State Department says report, which accused Israel of possible war crimes, is intrinsically unfair

By i24 news
June 24, 2015

The United Nations Human Rights Council report on last summer’s war in Gaza should not be brought to the Security Council for a vote or used by the UN for other work, the United States said Tuesday.

Dismissing the report as having a “clear bias” against Israel, State Department spokesman John Kirby said Washington viewed the report, which accused both Israel and the Islamist group of possible war crimes, as intrinsically unfair.

“[W]e challenge the very foundation upon which this report was written, and we don’t believe that there’s a call or a need for any further Security Council work on this,” Kirby said during a press conference. “We reject the basis under which this particular commission of inquiry was established because of the very clear bias against Israel in it.”

The UNHCR is slated to examine the findings of the report on June 29 and may vote in favor of sending it to the Security Council for further action. Kirby had already iterated on Monday that the US would not take part in that endeavor.

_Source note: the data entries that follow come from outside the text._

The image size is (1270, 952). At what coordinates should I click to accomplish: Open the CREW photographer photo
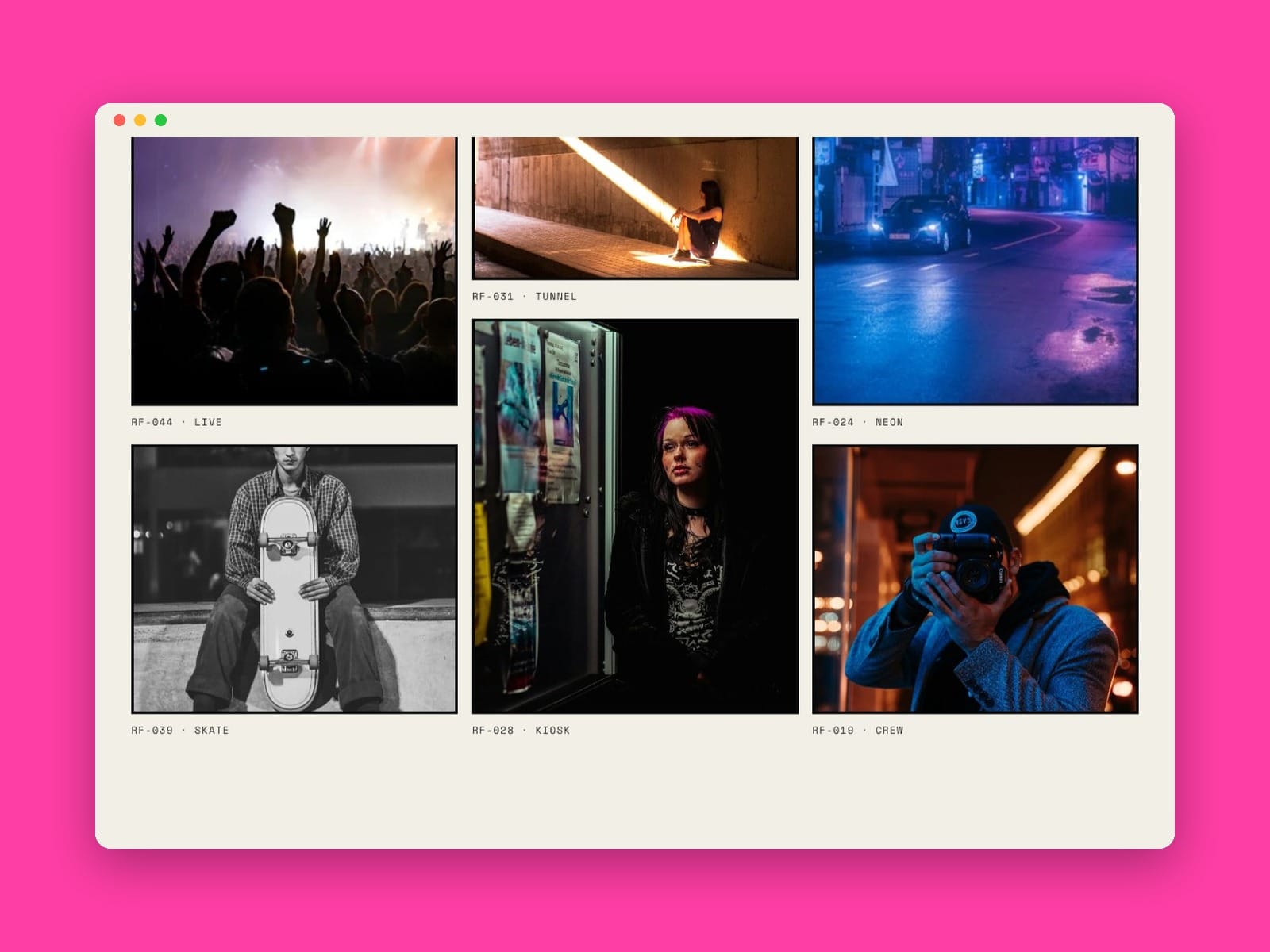point(976,579)
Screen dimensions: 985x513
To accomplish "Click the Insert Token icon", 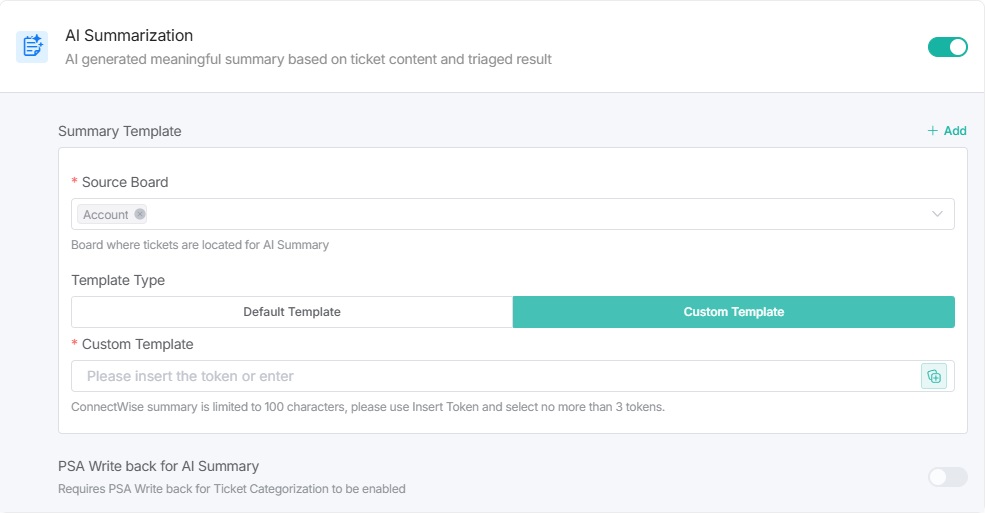I will point(934,376).
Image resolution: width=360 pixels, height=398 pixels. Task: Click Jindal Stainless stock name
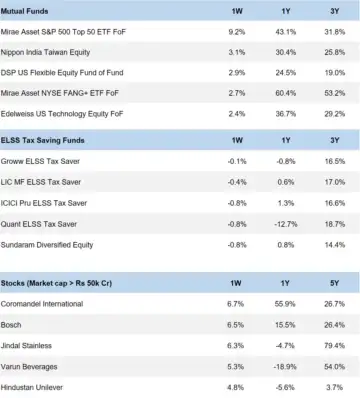click(26, 346)
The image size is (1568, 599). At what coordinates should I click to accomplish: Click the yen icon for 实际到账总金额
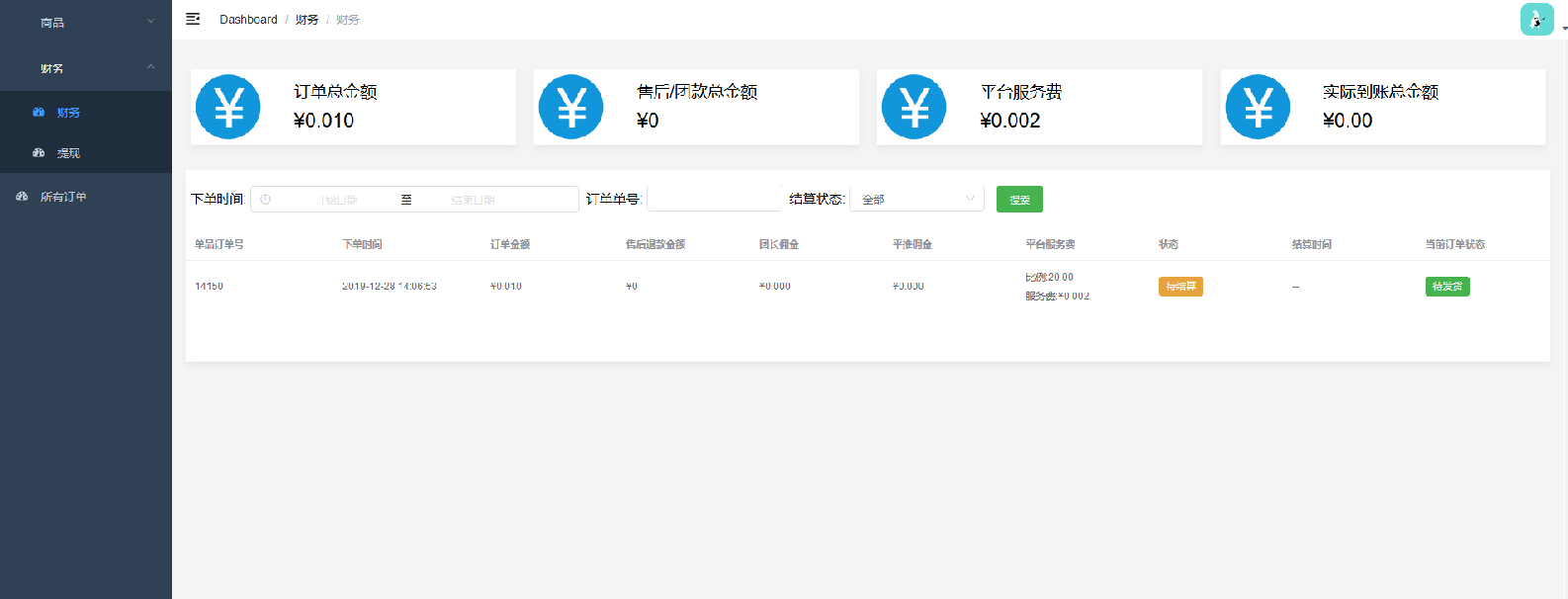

The US does not “support any further UN work on this report,” Kirby said regarding whether it should be forwarded to the International Criminal Court in the Hague.

“We’ve made very clear what our issues were at the time about the use of force and we made very clear to the Israeli government our concerns about what was happening in that conflict,” he added. “We have an ongoing dialogue with the government of Israel on all these sorts of matters; that dialogue continued and continues.”

Israeli Prime Minister Benjamin Netanyahu on Sunday rejected the report’s finding and slammed the UN Human Rights Council for spending “more time condemning Israel than Iran, Syria and North Korea put together.”

“Israel does not commit war crimes, but rather defends itself from a terrorist organization that calls for Israel’s destruction,” the PM said.

American jurist Mary McGowan Davis, who headed the independent United Nations probe into the events of last summer’s war in Gaza, has said that the investigation’s report would have looked different if Israel would have cooperated with it.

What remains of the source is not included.